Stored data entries
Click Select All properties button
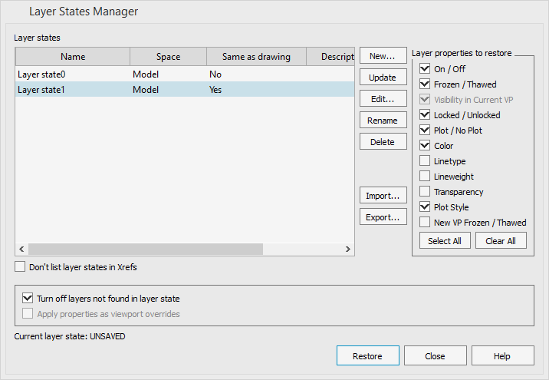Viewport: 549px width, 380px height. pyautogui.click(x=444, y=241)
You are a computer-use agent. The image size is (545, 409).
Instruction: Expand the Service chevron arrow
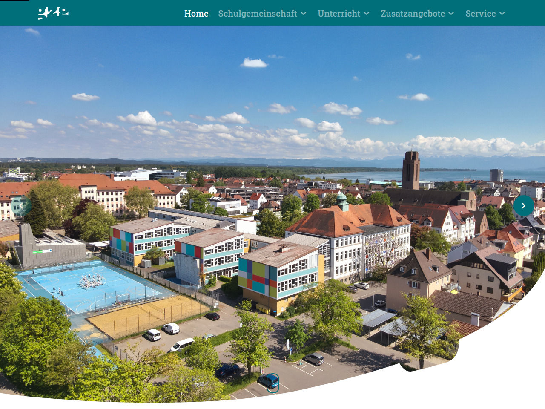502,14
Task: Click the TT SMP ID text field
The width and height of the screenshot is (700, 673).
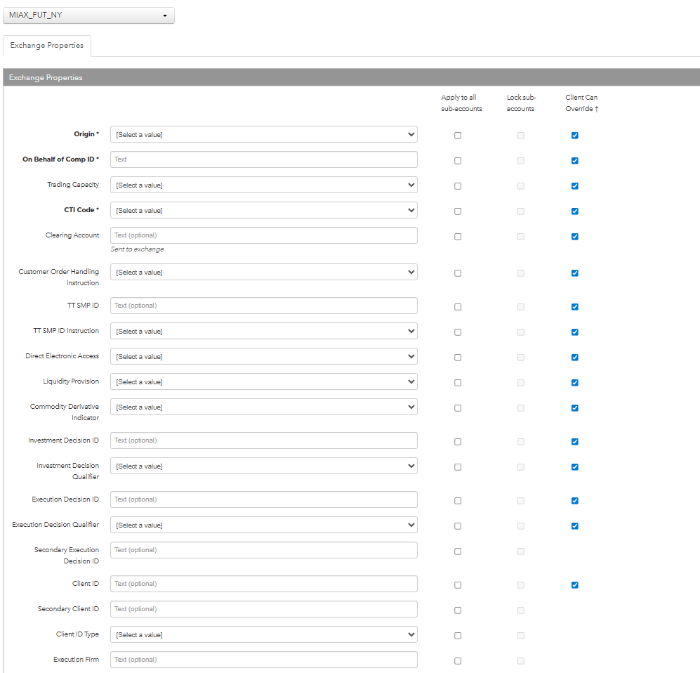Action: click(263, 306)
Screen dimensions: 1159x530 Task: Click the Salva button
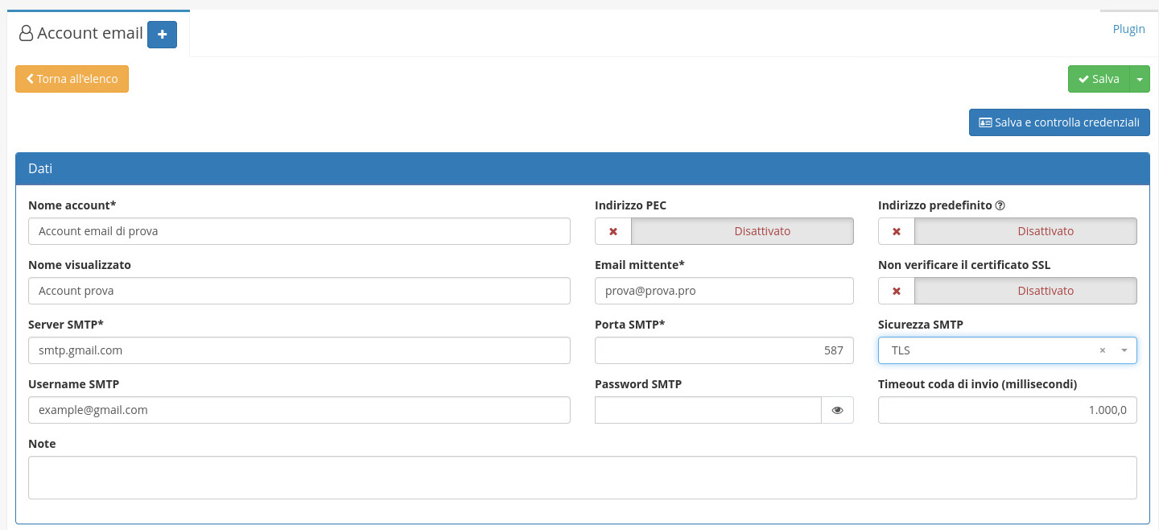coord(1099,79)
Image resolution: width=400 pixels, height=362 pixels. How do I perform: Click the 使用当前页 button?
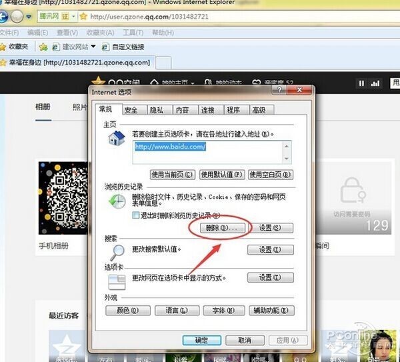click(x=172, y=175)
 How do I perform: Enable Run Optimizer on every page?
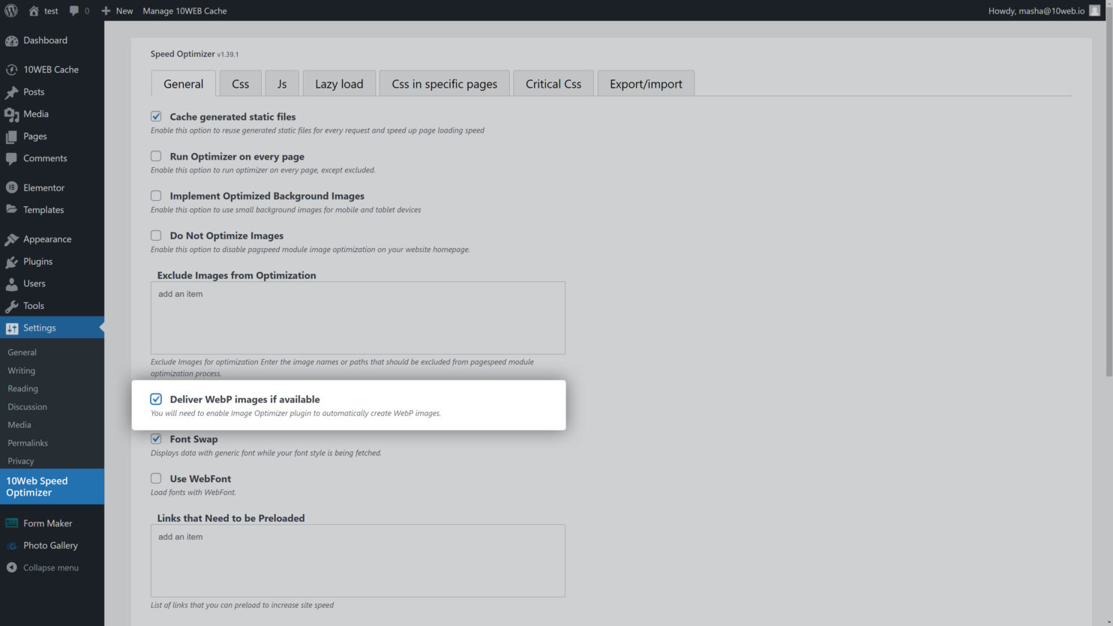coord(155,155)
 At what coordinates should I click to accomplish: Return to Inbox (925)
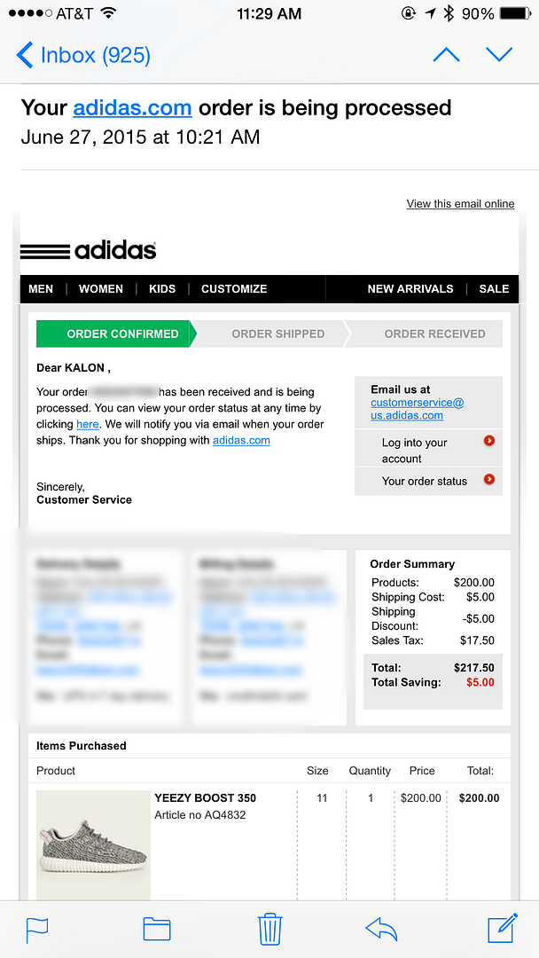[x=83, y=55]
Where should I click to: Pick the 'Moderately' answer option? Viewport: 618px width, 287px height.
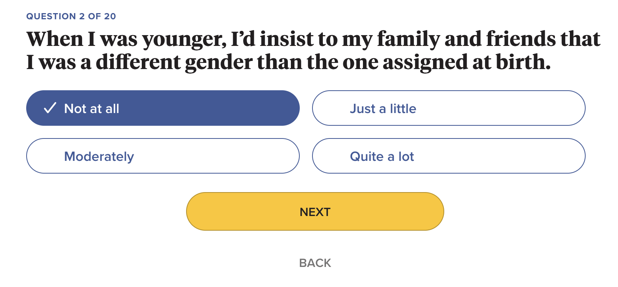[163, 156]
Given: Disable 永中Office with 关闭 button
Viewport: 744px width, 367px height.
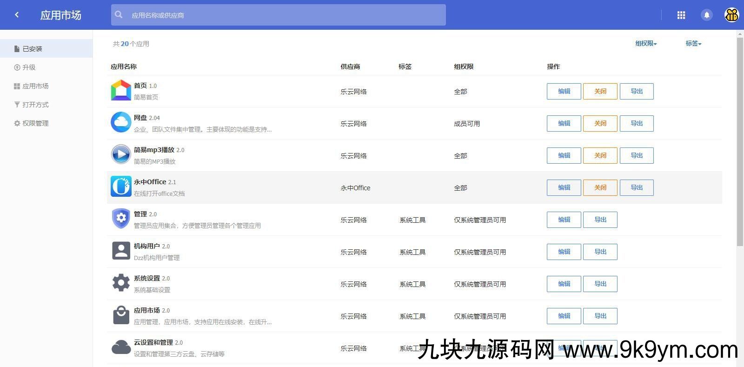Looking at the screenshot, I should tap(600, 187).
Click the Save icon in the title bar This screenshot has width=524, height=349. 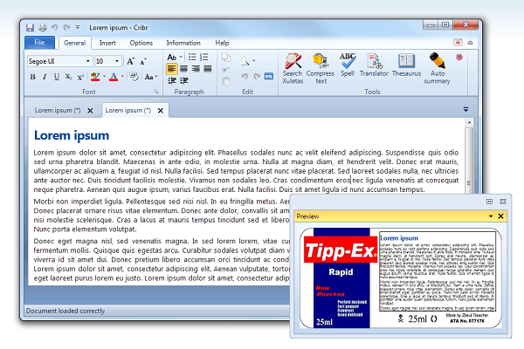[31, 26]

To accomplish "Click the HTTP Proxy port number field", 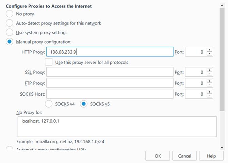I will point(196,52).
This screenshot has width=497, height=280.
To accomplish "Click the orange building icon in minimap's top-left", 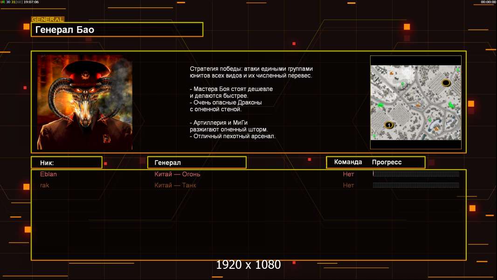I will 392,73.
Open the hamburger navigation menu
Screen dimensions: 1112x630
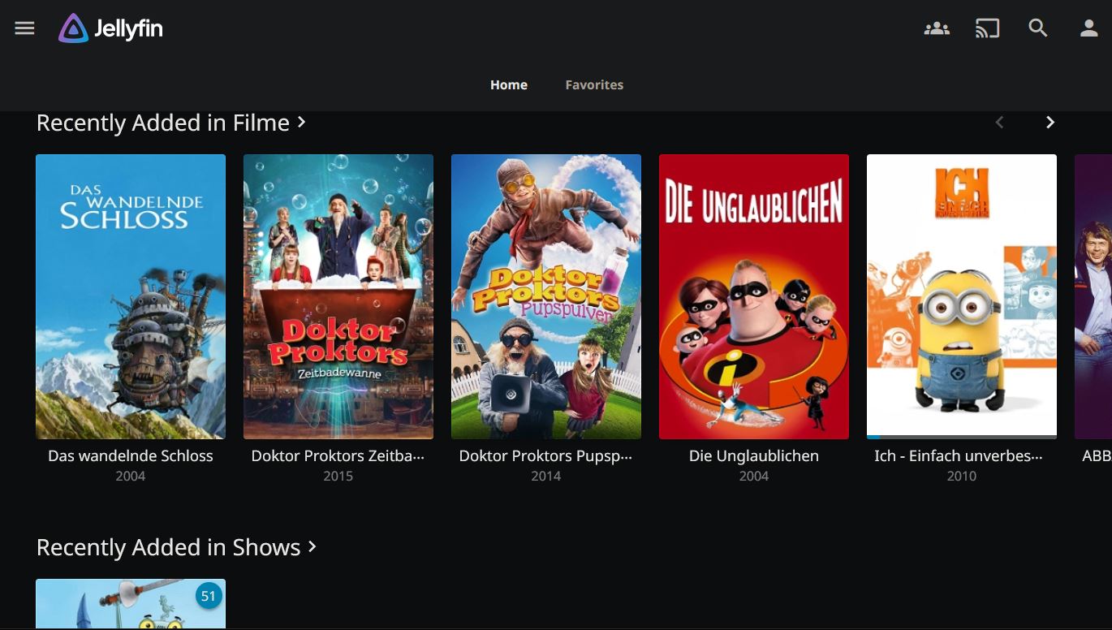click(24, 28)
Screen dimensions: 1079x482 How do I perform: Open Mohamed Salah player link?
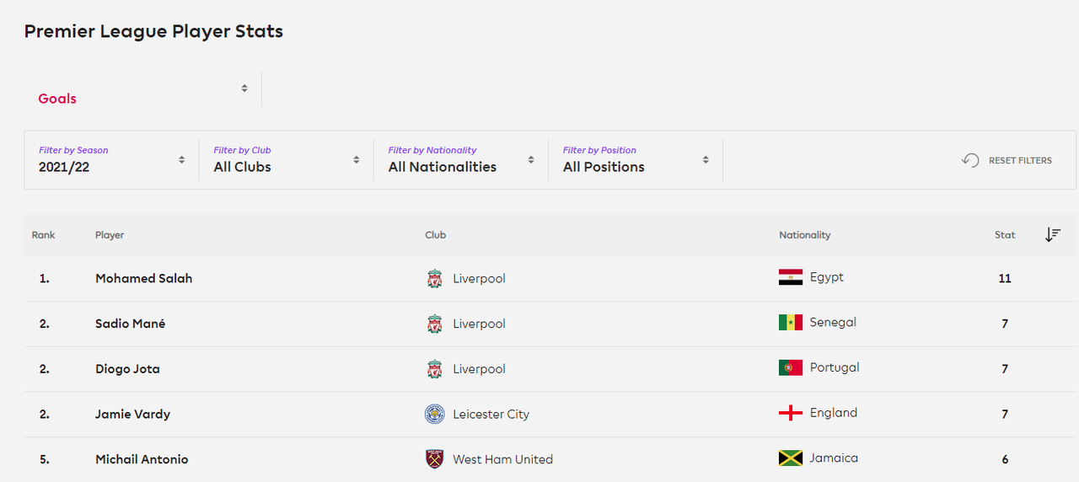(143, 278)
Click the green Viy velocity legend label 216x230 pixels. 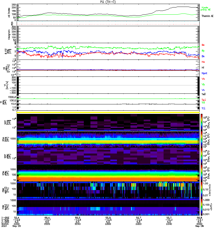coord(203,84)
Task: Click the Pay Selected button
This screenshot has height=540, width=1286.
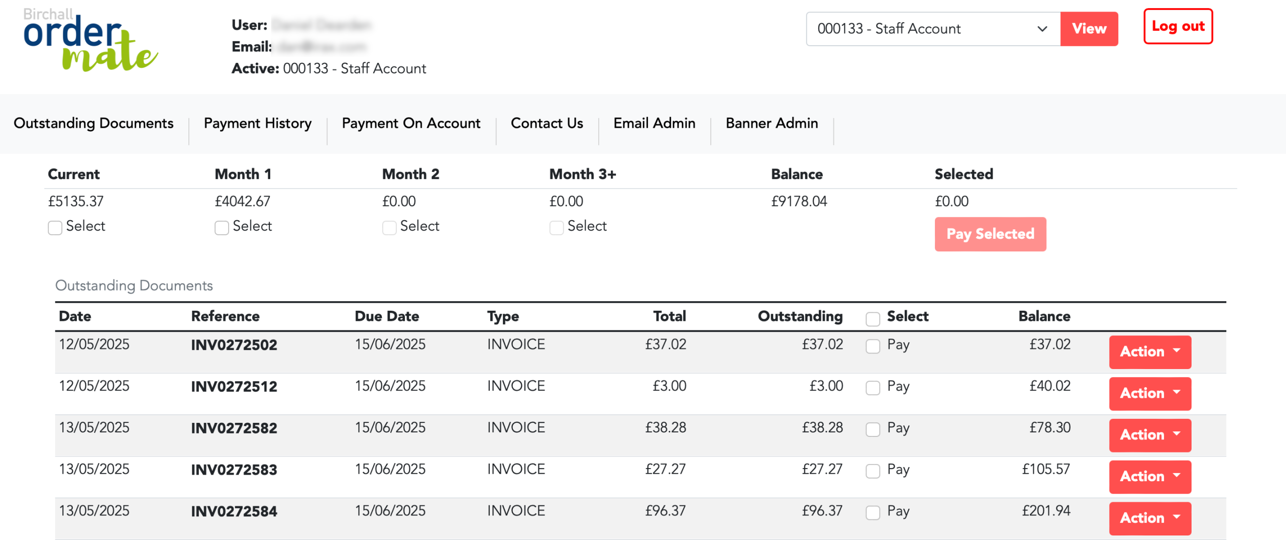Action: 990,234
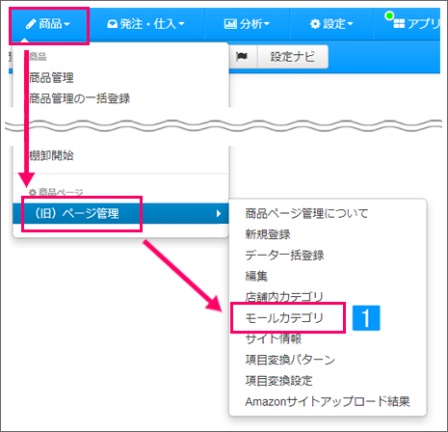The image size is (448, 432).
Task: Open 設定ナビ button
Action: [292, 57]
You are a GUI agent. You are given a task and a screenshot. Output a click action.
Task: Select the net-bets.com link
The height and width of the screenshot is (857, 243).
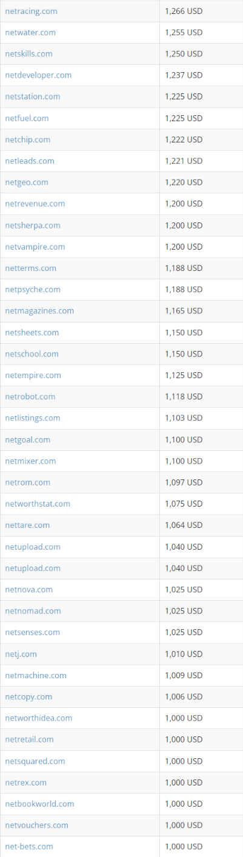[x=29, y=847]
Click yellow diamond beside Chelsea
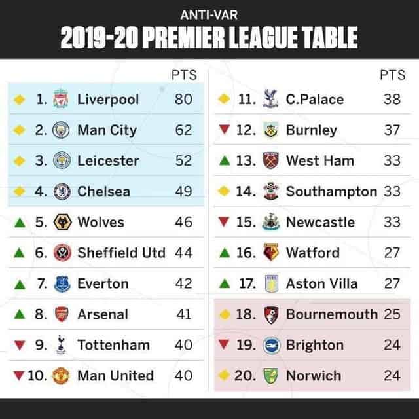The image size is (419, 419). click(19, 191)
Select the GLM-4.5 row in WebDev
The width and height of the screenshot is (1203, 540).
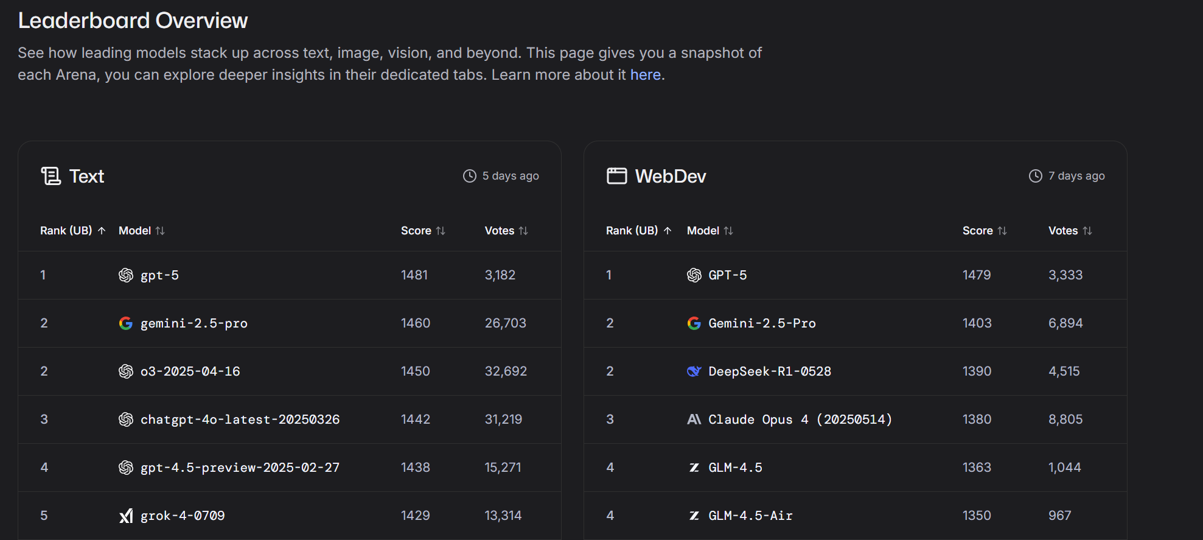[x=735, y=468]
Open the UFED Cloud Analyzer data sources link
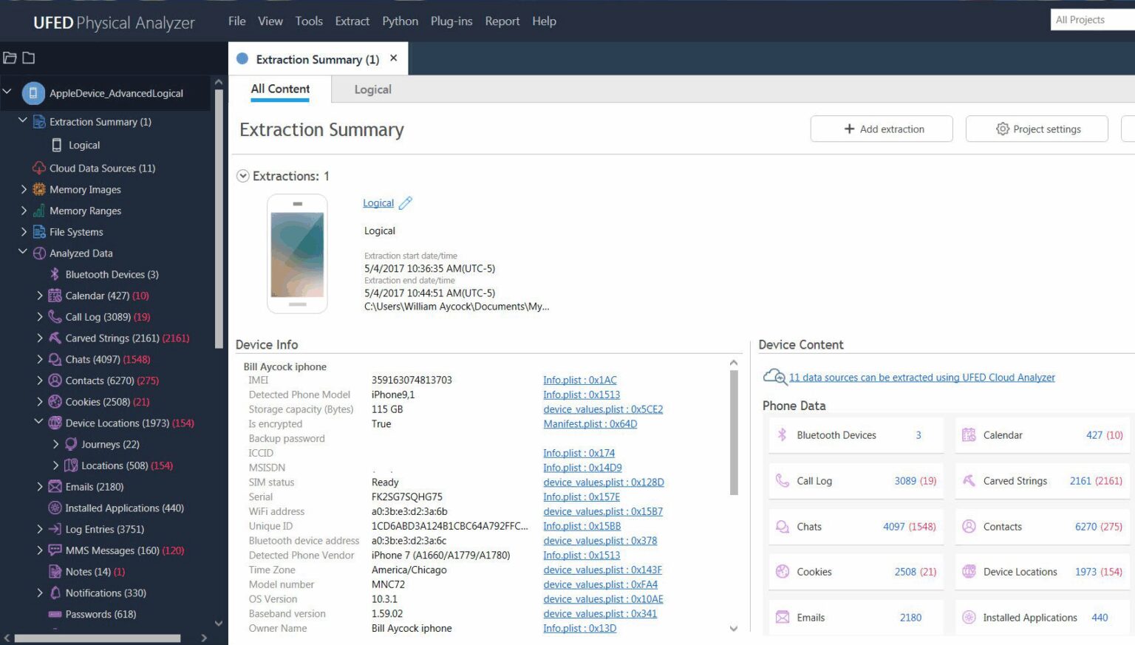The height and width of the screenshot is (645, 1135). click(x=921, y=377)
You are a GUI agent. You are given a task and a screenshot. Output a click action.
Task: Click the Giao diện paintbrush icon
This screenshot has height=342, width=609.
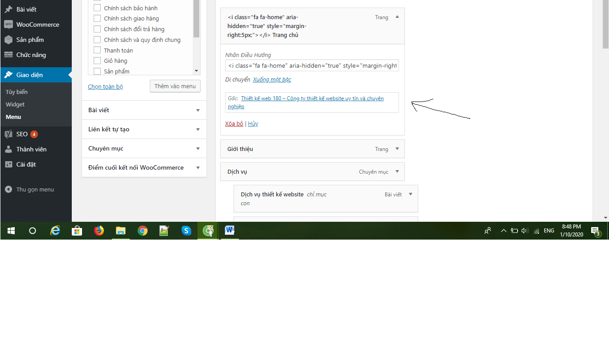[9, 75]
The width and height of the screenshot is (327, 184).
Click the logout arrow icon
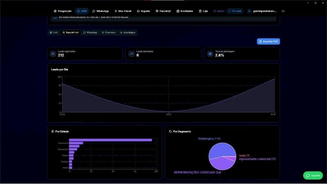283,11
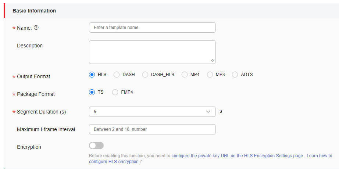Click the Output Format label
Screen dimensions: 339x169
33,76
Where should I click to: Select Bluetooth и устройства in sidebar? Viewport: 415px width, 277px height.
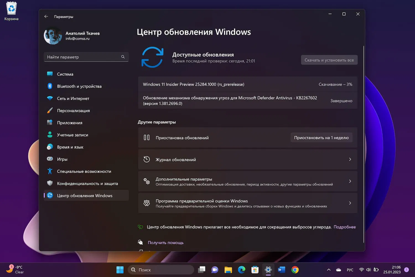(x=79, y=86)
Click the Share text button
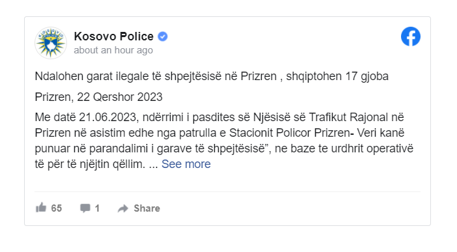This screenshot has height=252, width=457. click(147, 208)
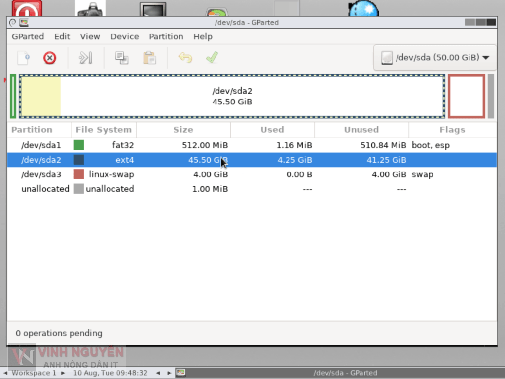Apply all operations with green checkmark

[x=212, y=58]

# Activity:
Exactly reproduce the lines above, starting at the one that contains "This screenshot has height=540, width=1286." and ending at the one that contains "The width and height of the screenshot is (327, 184).", both inclusive; leave the pictures out and add no other lines.

# Output of the exercise:
This screenshot has height=540, width=1286.
Action: 990,234
The image size is (448, 432).
Task: Open 設定ナビ button
Action: [292, 57]
You are a GUI agent. You are given a task and a screenshot. Output a click action.
Task: Select the net-bets.com link
The height and width of the screenshot is (857, 243).
[x=29, y=847]
Click yellow diamond beside Chelsea
The image size is (419, 419). click(19, 191)
Select the GLM-4.5 row in WebDev
The width and height of the screenshot is (1203, 540).
[x=735, y=468]
Open the UFED Cloud Analyzer data sources link
The height and width of the screenshot is (645, 1135). click(x=921, y=377)
You are a GUI agent. You are given a task and a screenshot. Output a click action.
Task: Click the Giao diện paintbrush icon
This screenshot has height=342, width=609.
[9, 75]
The width and height of the screenshot is (327, 184).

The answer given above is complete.